Master's Thesis Presentation
Jin Sung Kim
Department of Statistics
The University of Chicago
“Efficiency of Various BERT Models in Identifying and Classifying Political Bias in Korea Media”
Friday, November 10th, 2023, at 9:00 AM via Zoom
Zoom information sent in email announcement.
Abstract
Bidirectional Encoder Representations from Transformers ("BERT"), developed by researchers at Google in 2018, has become one of the most popular models to use in various Natural Language Processing ("NLP") tasks due to its state-of-the-art performance. In this paper, I analyze the efficiency of BERT models on the Korean language, specifically with the task of classifying political bias in different Korean media outlets. Using a bag-of-words logistic regression as a baseline method of classification, I analyze how differently fine-tuned Korean BERT models perform in classifying Korean news articles and op-ed pieces, and how they compare to labels scored by a human. Experiments show that as expected, fine-tuned BERT models in general offer better accuracy than logistic regressions.

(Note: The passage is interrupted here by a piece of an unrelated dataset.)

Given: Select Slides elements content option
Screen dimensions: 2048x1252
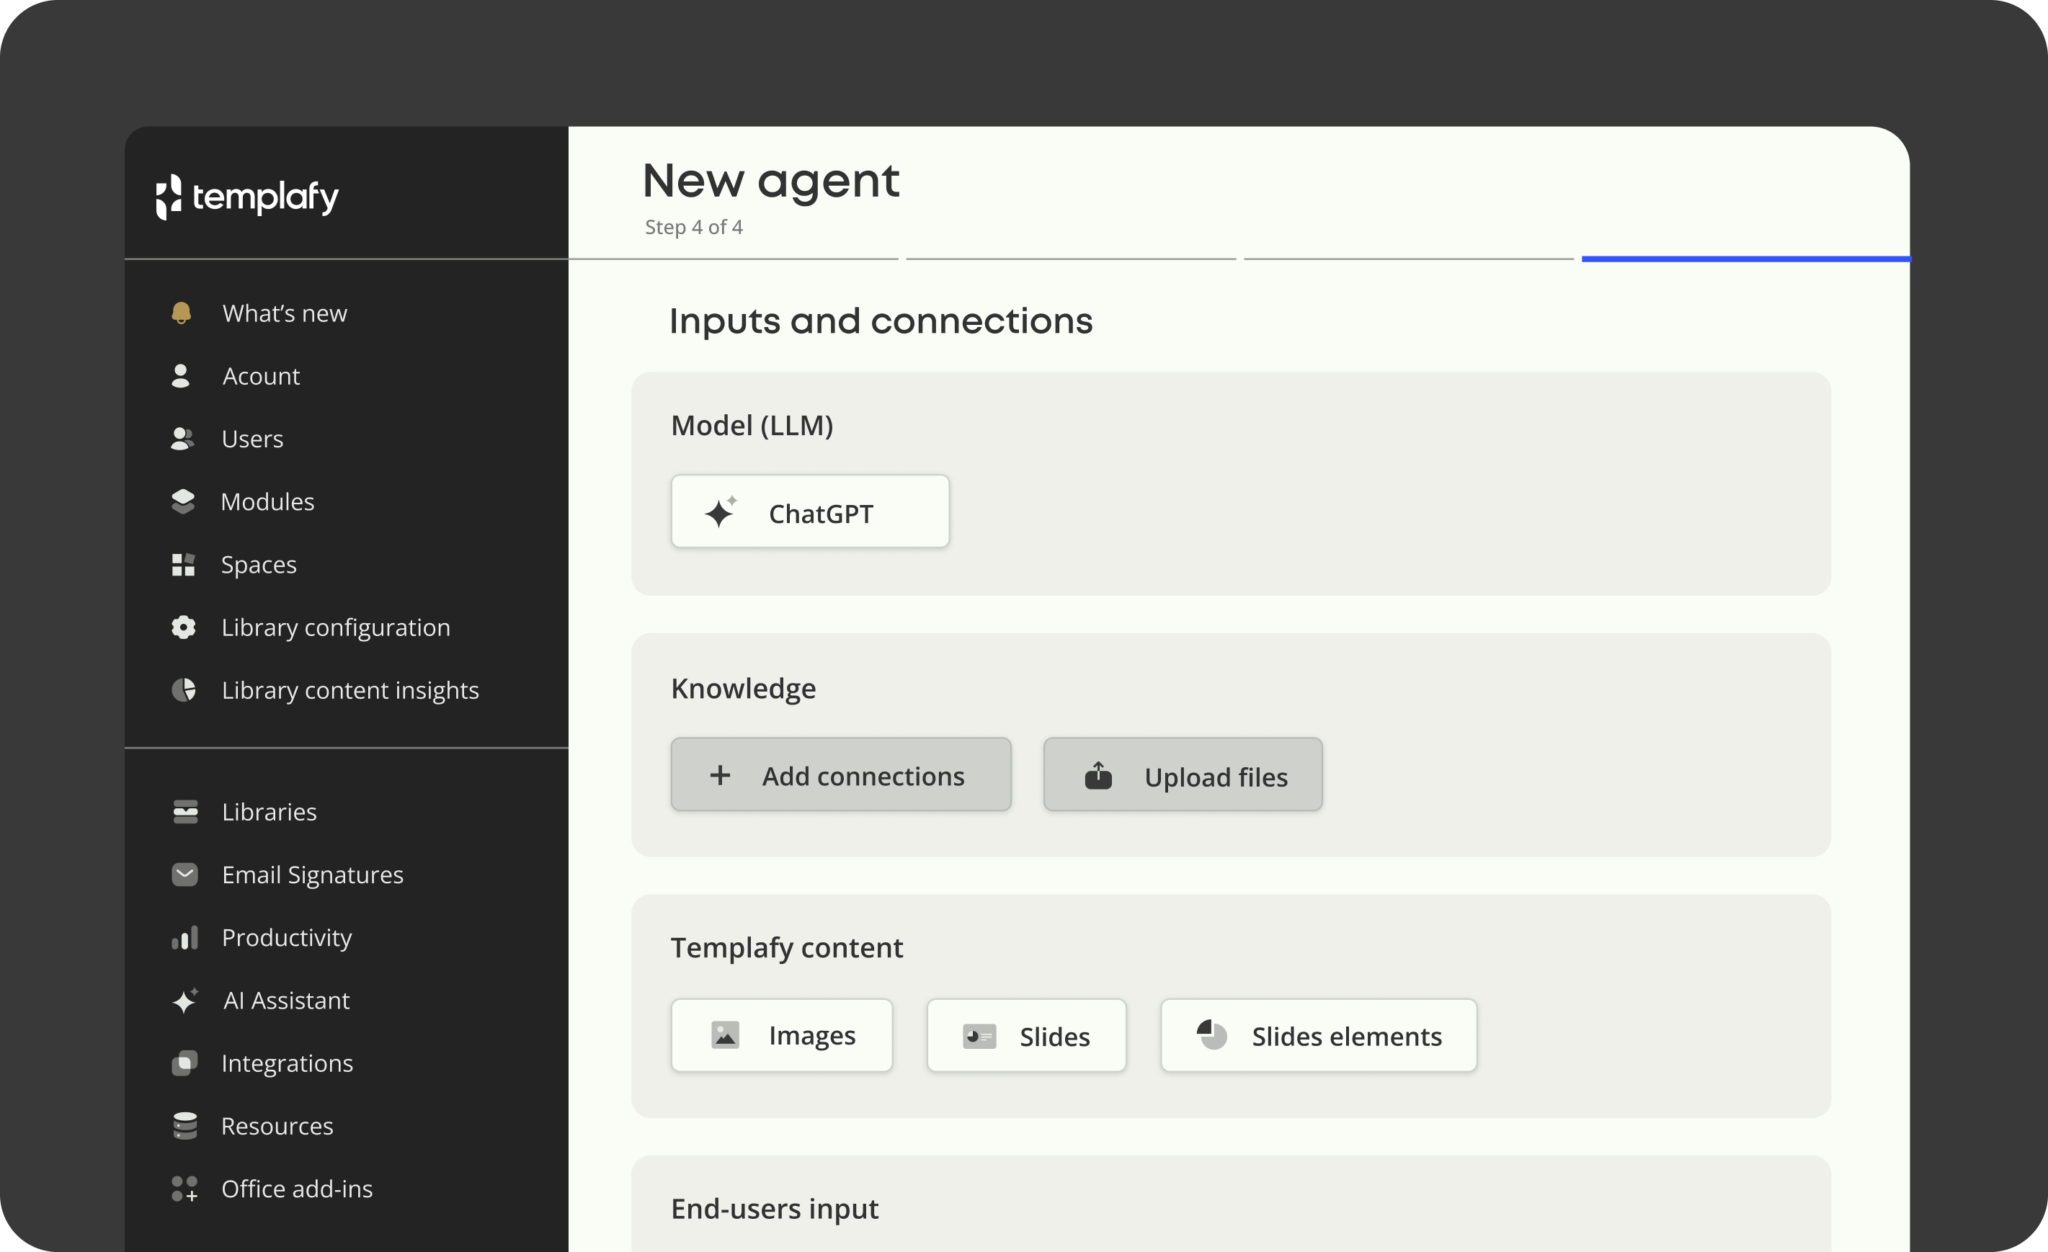Looking at the screenshot, I should (1318, 1036).
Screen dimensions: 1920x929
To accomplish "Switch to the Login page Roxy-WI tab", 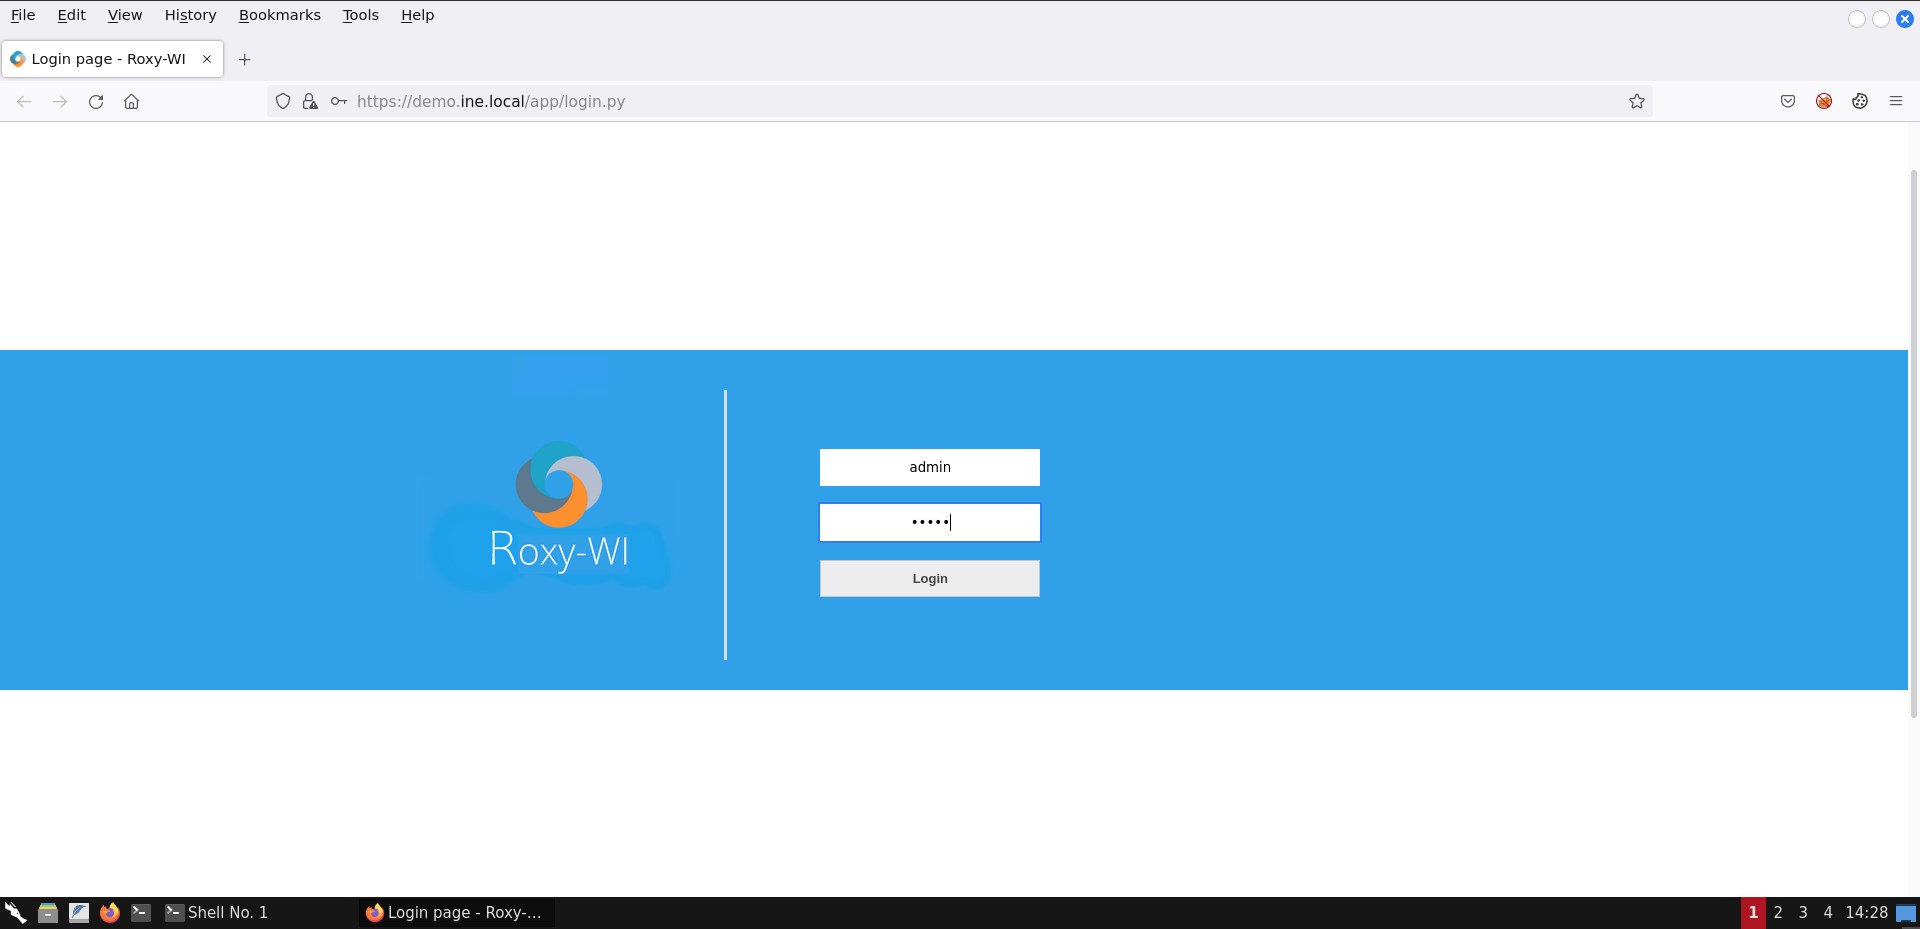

Logistic regression, however, still offers better accuracy than BERT models that have not been fine-tuned or initialized with sub-optimal weights, albeit if and only if the data being predicted has a similar set of features to the training data. In addition, I find that there is little difference in whether the BERT models have been fine-tuned on a more granular level of data or not; and that while fine-tuned BERT models do a good job of identifying documents with a strong political bias or a total lack of political bias, it is not good at identifying very moderate or "centrist" bias.